The conclusion that PGV values and spectral ordinates at intermediate periods from the wall-mounted household accelerographs could be used in ground-motion modelling exercises potentially enables a very significant expansion of the already abundant Groningen ground-motion database. The value of expanding the database of small-magnitude recordings would reside in better constraint of spatial variability and spatial correlation, but it is important to acknowledge that it has little impact on the reduction of the large epistemic uncertainty associated with extrapolation of the ground-motion predictions to earthquakes of larger magnitude, as currently considered in the seismic hazard and risk calculations.

The tests performed in Groningen were specific to determining the usability of recordings from instruments that were installed on wall-mounted brackets. While that might appear to be a very local issue, the findings may be of relevance to applications outside of Groningen. For example, there is a scheme underway to install accelerometers within smart electricity meters in homes in southern California, which will create enormous and very dense ground-motion recording arrays (Norm Abrahamson, UC Berkeley, personal communication, 2017). However, the smart meters are usually installed at some height on the walls of houses (Fig. 22), similar to the situation encountered in many stations of the Household network in Groningen. Tests performed by installing a second accelerograph at ground level in southern California yielded very similar results to those observed in Groningen, with pronounced structural amplification of FAS at frequencies greater than 10 Hz with lower-frequency amplitudes being unaffected (Fig. 22).

Fig. 22
figure 22

Left: installation of an EpiSensor accelerograph (black) at smart meter height and on the ground below; right: comparison of the power spectral density of the sensor that is installed on the wall to the sensor that is installed on the ground underneath (images courtesy of Norm Abrahamson and Robert Nigbor)
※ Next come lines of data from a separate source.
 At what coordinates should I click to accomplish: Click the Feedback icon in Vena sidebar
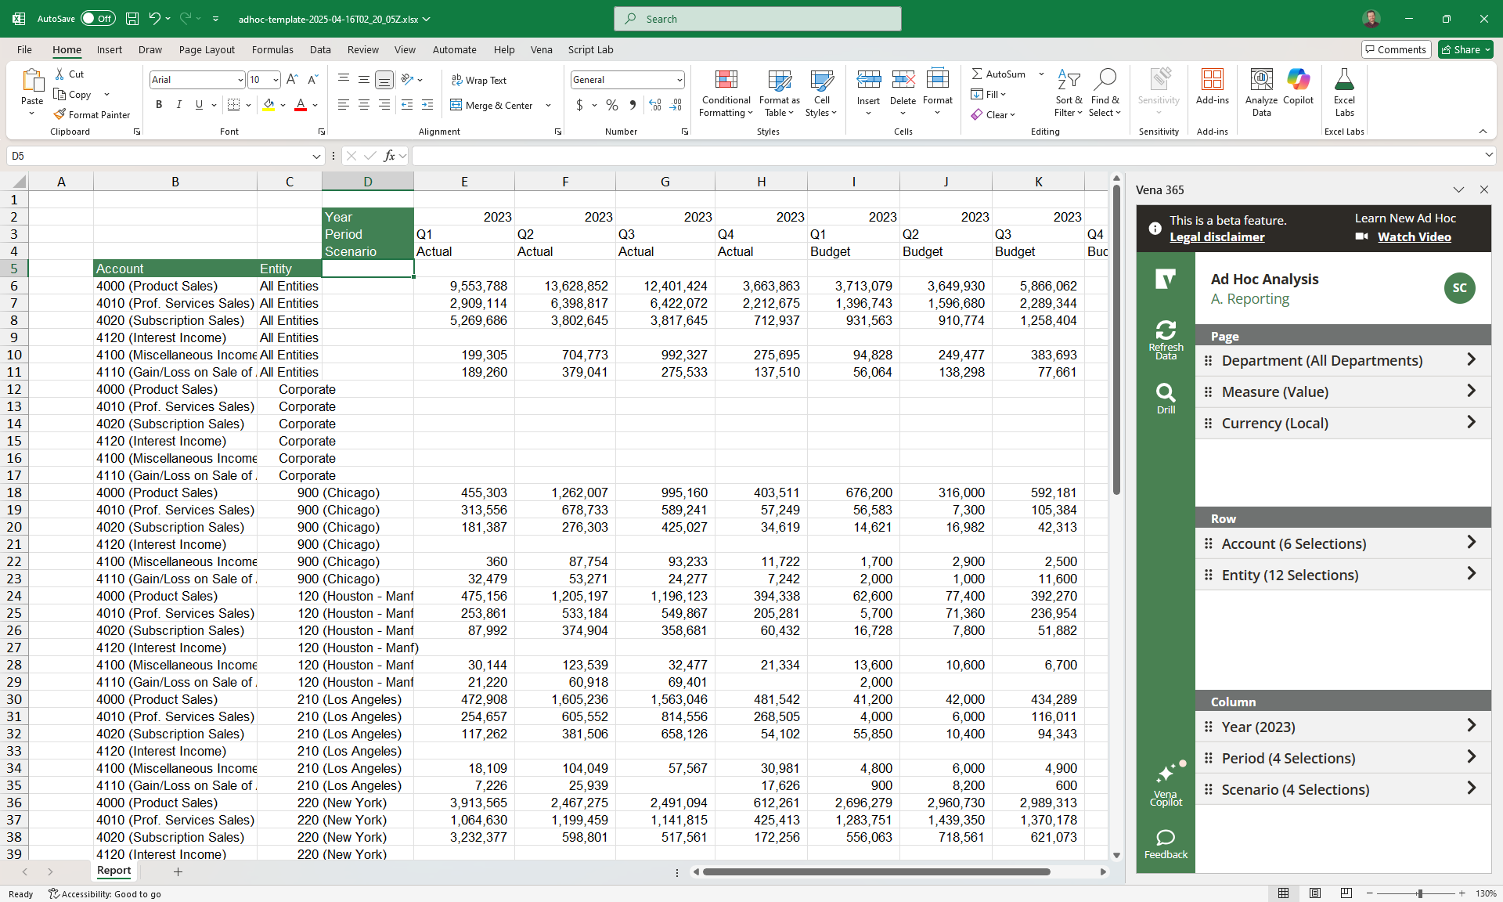tap(1166, 839)
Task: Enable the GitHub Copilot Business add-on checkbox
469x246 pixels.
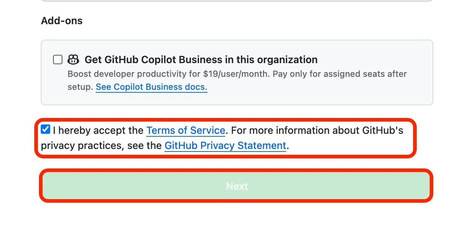Action: point(58,60)
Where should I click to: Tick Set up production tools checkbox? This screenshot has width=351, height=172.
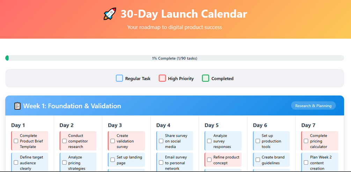258,141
5 Discussion and conclusions

The Groningen gas field in the Netherlands has become a unique full-scale laboratory for the study of induced seismicity, with exceptionally dense networks of seismic recording instruments, supplemented by characterisation of the near-surface velocity profiles. Given the very specific characteristics of the field in terms of the depth and location of the reservoir, the nature of the faults being reactivated, the underlying and overlying geological units, and the soft near-surface deposits, bespoke ground-motion and hazard models are being developed that are unlikely to be directly applicable to other cases of induced seismicity, although the modelling approaches could be adapted to other locations. Moreover, the dense instrumentation in Groningen does provide a unique opportunity to characterise and model ground shaking from induced earthquakes.

In this paper, we have provided an overview of the different ground-motion networks that operate in the Groningen field. The paper has also highlighted how the installation of multiple networks facilitated the identification of a configuration error in one set of instruments; had this network been operating alone, the problem may have gone undetected.

Tests performed using additional field instruments and instrumented shake table tests on full-scale models have provided valuable insights into the usability of recordings from wall-mounted instruments on the ground level of buildings. Apart from spectral ordinates at short periods (< 0.1 s) and PGA, the finding is that most amplitude-based parameters can be used as reliable representations of the ground motion. Clearly, this finding is specific to the houses encountered in the Groningen region but it also appears consistent with data from California.